Most obviously, there are other central banks – most notably the Federal Reserve and European Central Bank – that have refrained from actively selling the bonds in their QE portfolios. And, coincidentally or not, these other central banks have incurred far smaller losses than the Bank of England. Or at least it looks like they have – trying to calculate these things is fiendishly hard.
But there’s another consequence to all of this as well. Because if you’re selling off a load of long-dated government bonds then, all else equal, that would have the tendency to push up the yields on those bonds. And this brings us back to the big issue so many people are fixated with right now: really high gilt yields. And it so happens that the very moment Britain’s long-term gilt yields began to lurch higher than most other central banks was the moment the Bank embarked on quantitative tightening.
But (the plot thickens) that moment was also the precise moment Liz Truss’s mini-budget took place. In other words, it’s very hard to unpick precisely how much of the divergence in British borrowing costs in recent years was down to Liz Truss and how much was down to the Bank of England.

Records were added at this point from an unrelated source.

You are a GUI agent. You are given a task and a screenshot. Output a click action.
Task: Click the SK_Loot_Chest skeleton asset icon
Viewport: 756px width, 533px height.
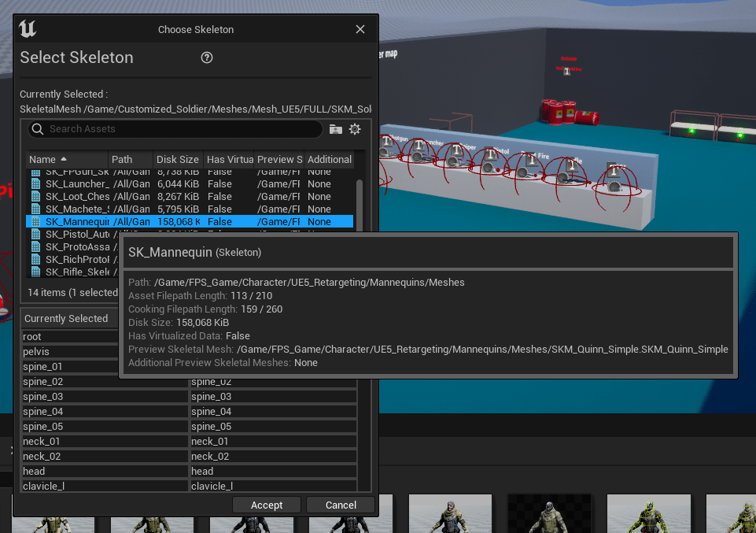[x=35, y=197]
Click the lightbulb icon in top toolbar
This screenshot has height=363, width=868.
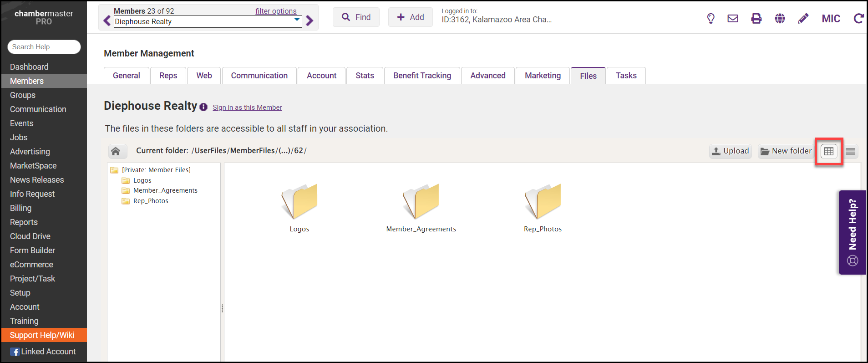[711, 19]
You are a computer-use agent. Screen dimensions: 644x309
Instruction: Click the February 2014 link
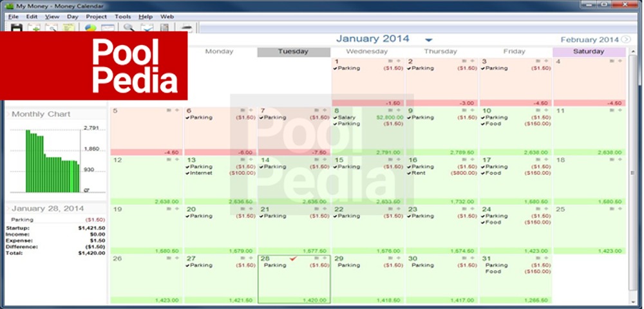[x=589, y=40]
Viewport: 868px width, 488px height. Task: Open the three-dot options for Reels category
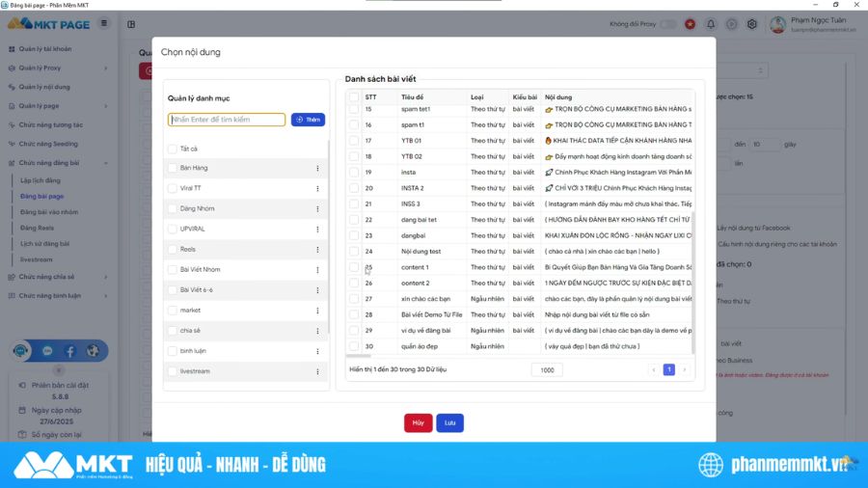point(317,249)
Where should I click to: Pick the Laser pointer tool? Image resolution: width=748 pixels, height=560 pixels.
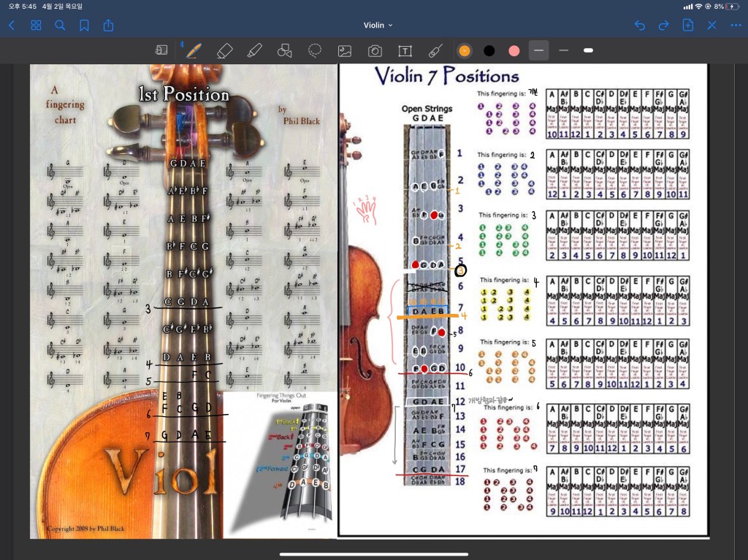pyautogui.click(x=435, y=50)
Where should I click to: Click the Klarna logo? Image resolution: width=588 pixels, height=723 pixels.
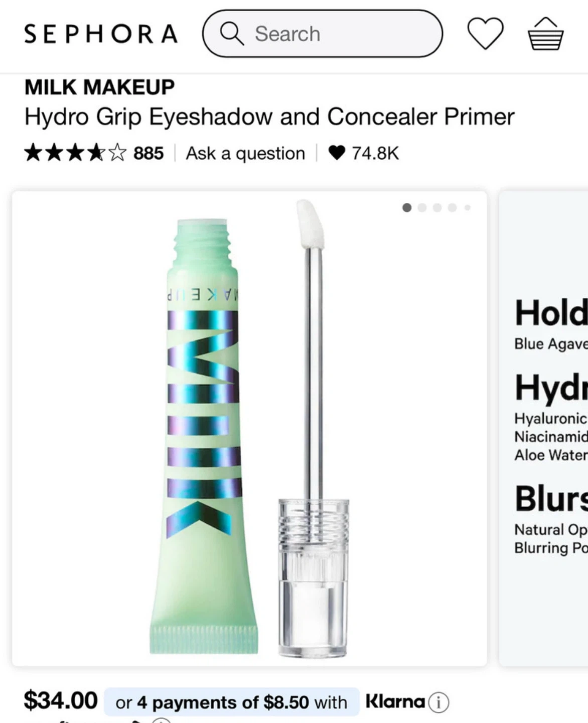pyautogui.click(x=395, y=701)
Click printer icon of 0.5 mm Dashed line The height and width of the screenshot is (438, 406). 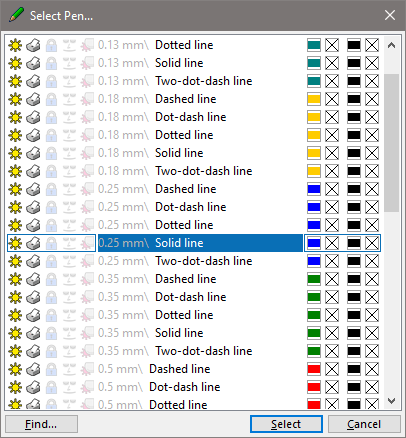[33, 369]

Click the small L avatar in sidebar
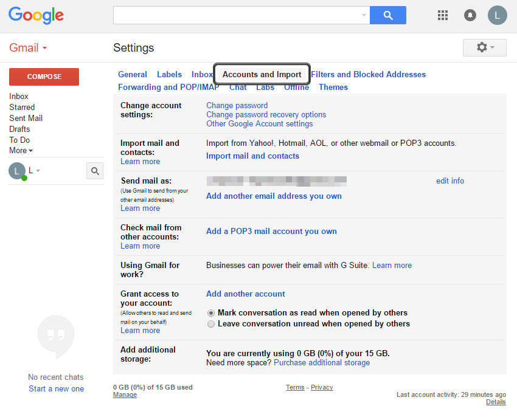pos(17,171)
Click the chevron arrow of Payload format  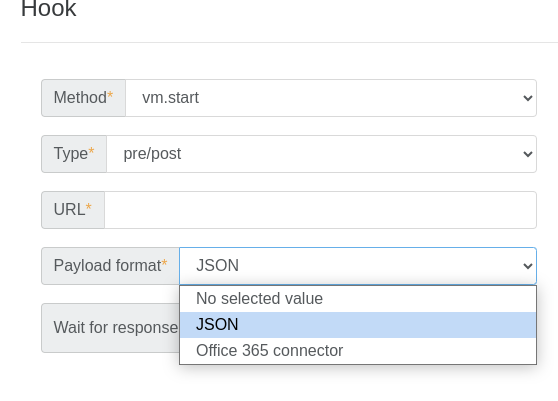[x=528, y=266]
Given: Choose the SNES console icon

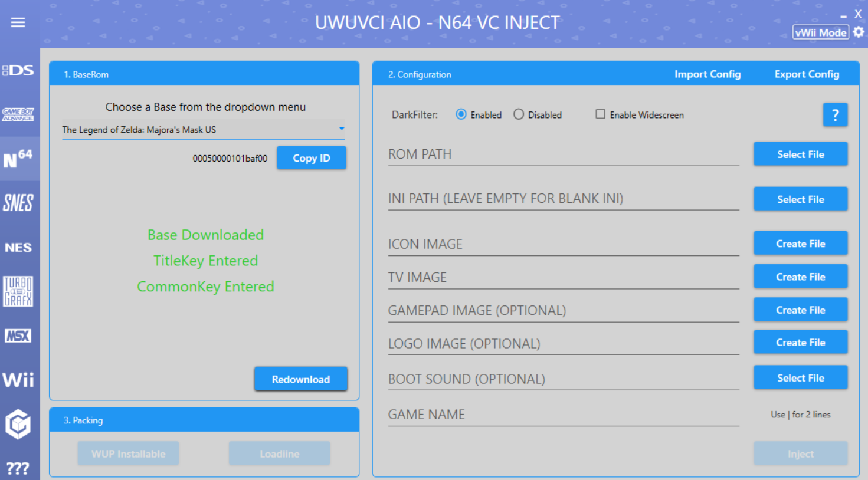Looking at the screenshot, I should tap(18, 203).
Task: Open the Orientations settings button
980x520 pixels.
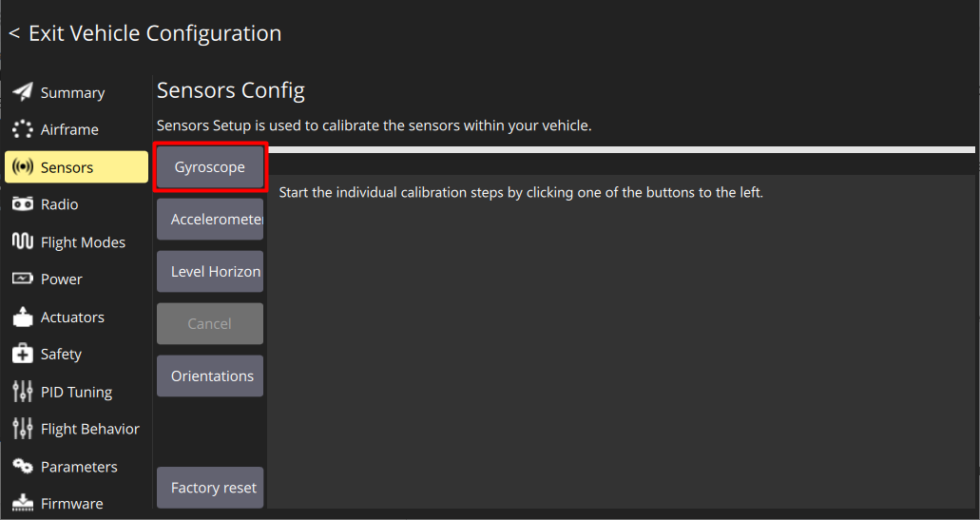Action: tap(210, 376)
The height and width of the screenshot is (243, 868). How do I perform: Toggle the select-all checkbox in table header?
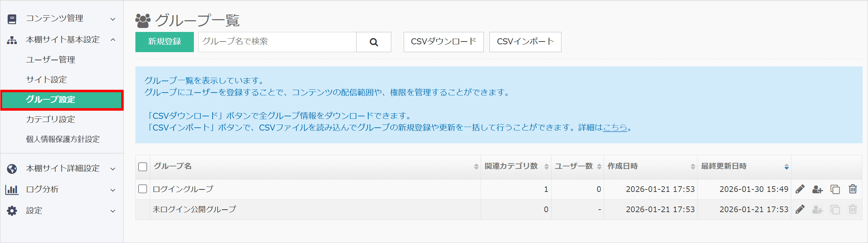tap(142, 167)
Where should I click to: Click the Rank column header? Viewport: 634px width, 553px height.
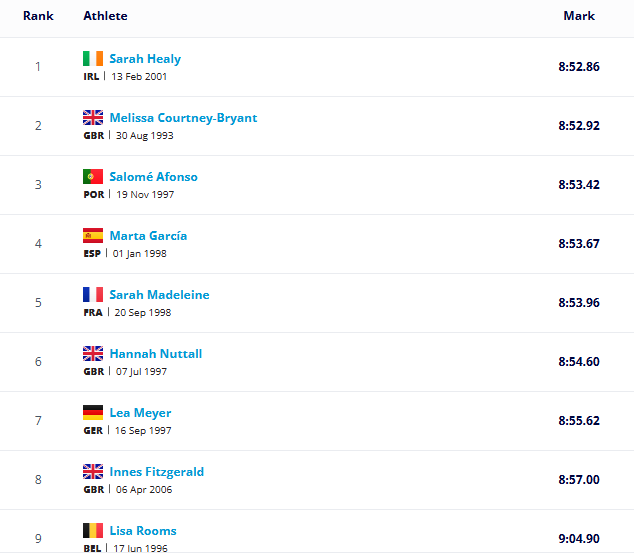[x=38, y=16]
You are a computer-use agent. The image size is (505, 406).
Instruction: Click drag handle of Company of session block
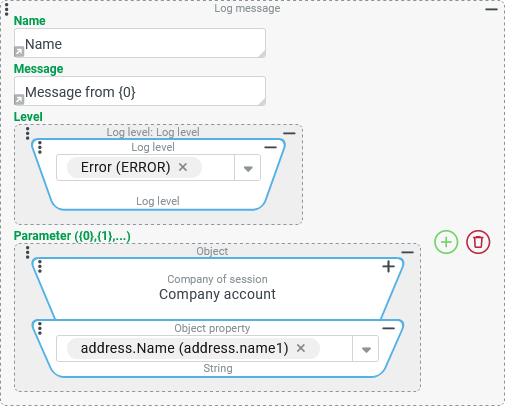click(x=40, y=267)
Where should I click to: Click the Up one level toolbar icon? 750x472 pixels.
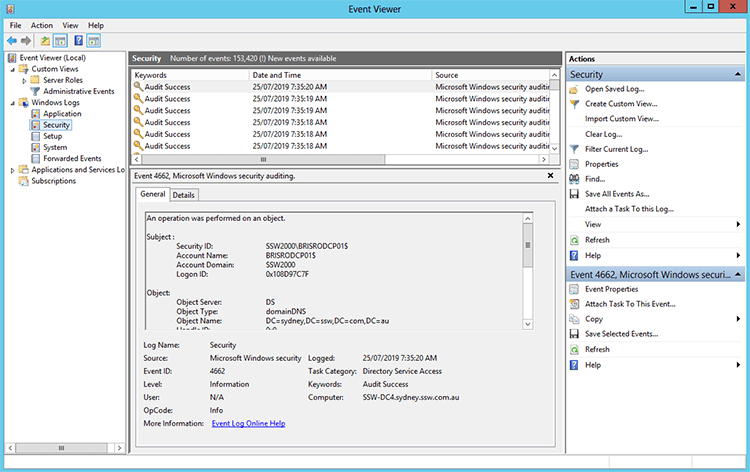pos(44,41)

Either way, perhaps by now you see the issue. This incredibly technical and esoteric economic policy might just have had enormous consequences. All of which brings us to the Bank’s decision today. By reducing the rate at which it’s selling those bonds into the market and – equally importantly – reducing the proportion of long-dated (eg 30 year or so) bonds it’s selling, the Bank seems to be tacitly acknowledging (without actually quite acknowledging it formally) that the plan wasn’t working – and it needs to change track.
However, the extent of the change is smaller than many would have hoped for. So questions about whether the Bank’s QT strategy was an expensive mistake are likely to get louder in the coming months.